A new study has found that survival rates are rising for people who have cardiac arrest while in hospital.

But if cardiac arrest happens at night or on a weekend, you’re more likely to die than if it happens on a weekday.

Cardiac arrest vs. heart attack

The odds of surviving an “off-hours” cardiac arrest are nearly 4% lower than for people who have cardiac arrest in the daytime during the week, the study found.

The study was published in the Journal of the American College of Cardiology.

According to a previous Health24 article, cardiac arrest occurs when your heart function suddenly and unexpectedly stops, you lose consciousness and stop breathing. Your heart either stops completely or the rhythm becomes erratic, which prevents it from pumping blood effectively.

A heart attack, on the other hand, occurs when the flow of blood and oxygen to the heart is blocked by a clot for example, causing damage to the heart muscle. If the clot partially blocks the flow of blood in the arteries of the heart, it can cause a lack of oxygen to the heart muscle tissue called ischemia. If the clot completely stops the blood flow, then a heart attack develops.

The new study findings came from an analysis of data from 2000 through 2014 on more than 151 000 adults who had a cardiac arrest while hospitalised in the United States.

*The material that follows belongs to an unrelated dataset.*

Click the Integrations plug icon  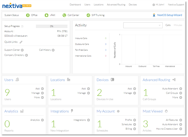point(72,111)
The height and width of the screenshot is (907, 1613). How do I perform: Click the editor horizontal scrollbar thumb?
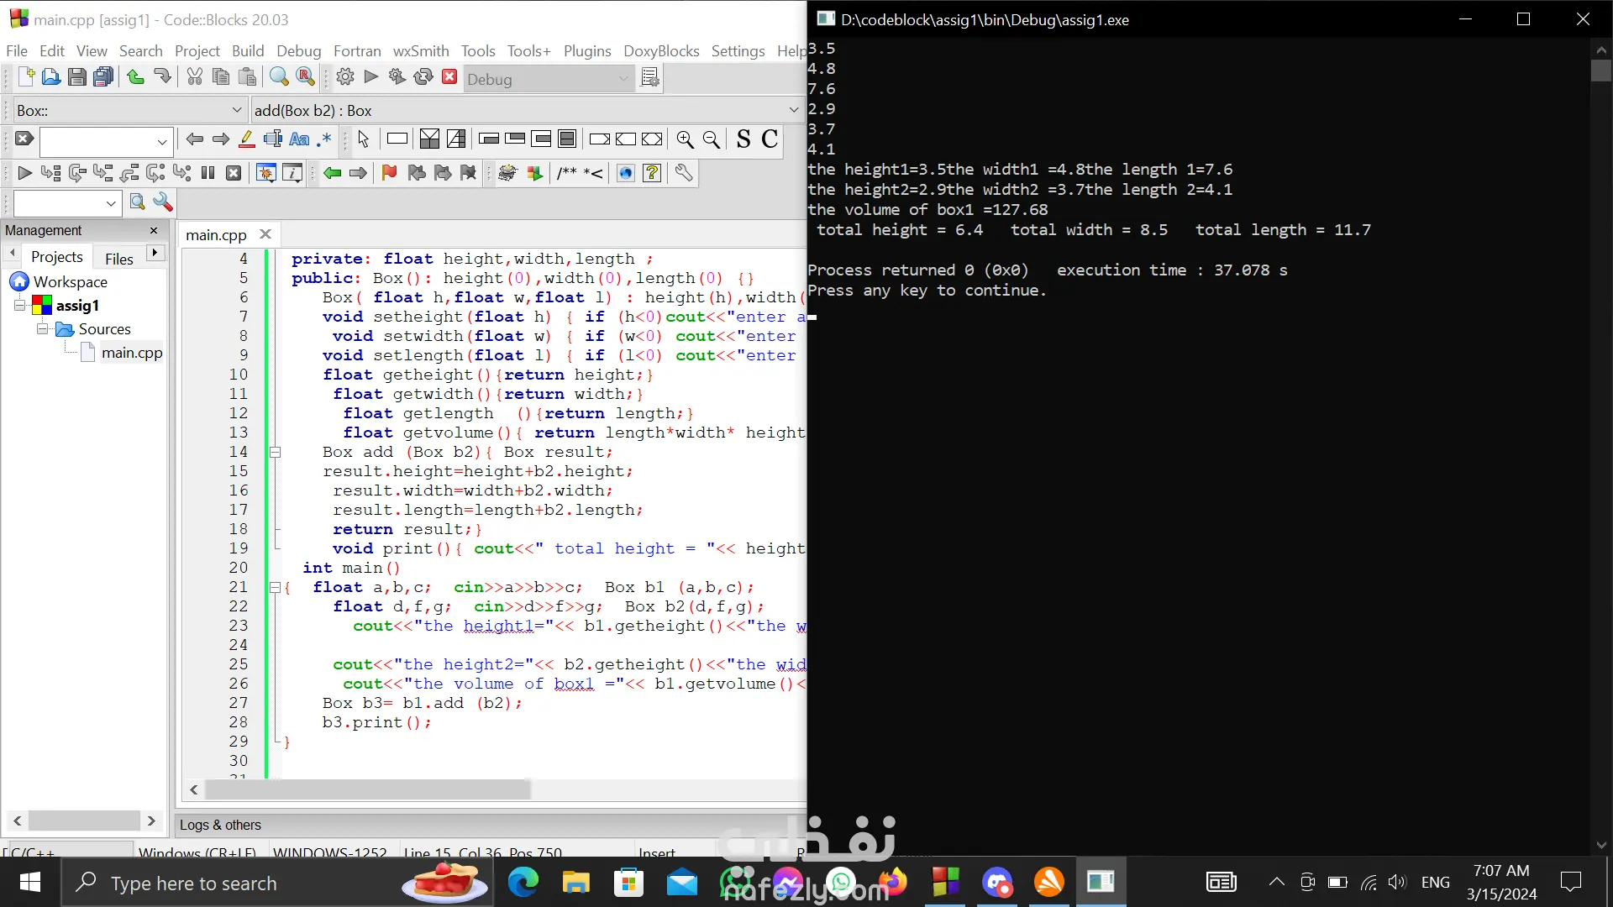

Sudden cardiac death claims the lives of as many as 2 000 young South Africans per year who are seemingly healthy, show no signs of heart disease, and who are unaware that they have an existing heart condition.

Improving survival

In that time period (2000–2014), in the US, overall rates of survival at least until discharge from the hospital increased from 16% to 25% for those who had cardiac arrest on a weekday. Survival also improved for those with an off-hours cardiac arrest, from nearly 12% to 22%. However, that was 3.8% lower than patients whose cardiac arrest occurred during a weekday, the researchers noted.

Each year, about 200 000 people experience cardiac arrest while in a US hospital, according to the study authors.

“Nearly 50% of in-hospital cardiac arrests take place during off-hours. By determining how survival has changed in recent years, we may be able to identify opportunities for quality improvement efforts,” the study’s lead author, Dr Uchenna Ofoma, said in a news release from the American College of Cardiology.

“If we can improve survival for cardiac arrests that occur during off-hours, it could impact a substantial number of patients,” said Dr Ofoma.